▸ **STATED TASK**: Output everything in the listing, from the line containing "Task: Set breakpoint" down to the end, as a Markdown table with the columns Row and Line. Leave out blank lines.

▸ **STORED ROWS**:
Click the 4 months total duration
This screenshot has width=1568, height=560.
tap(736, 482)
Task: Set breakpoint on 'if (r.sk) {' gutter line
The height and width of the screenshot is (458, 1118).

▸ **REPLY**:
| Row | Line |
|---|---|
| 1 | Task: Set breakpoint on 'if (r.sk) {' gutter line |
| 2 | The height and width of the screenshot is (458, 1118). |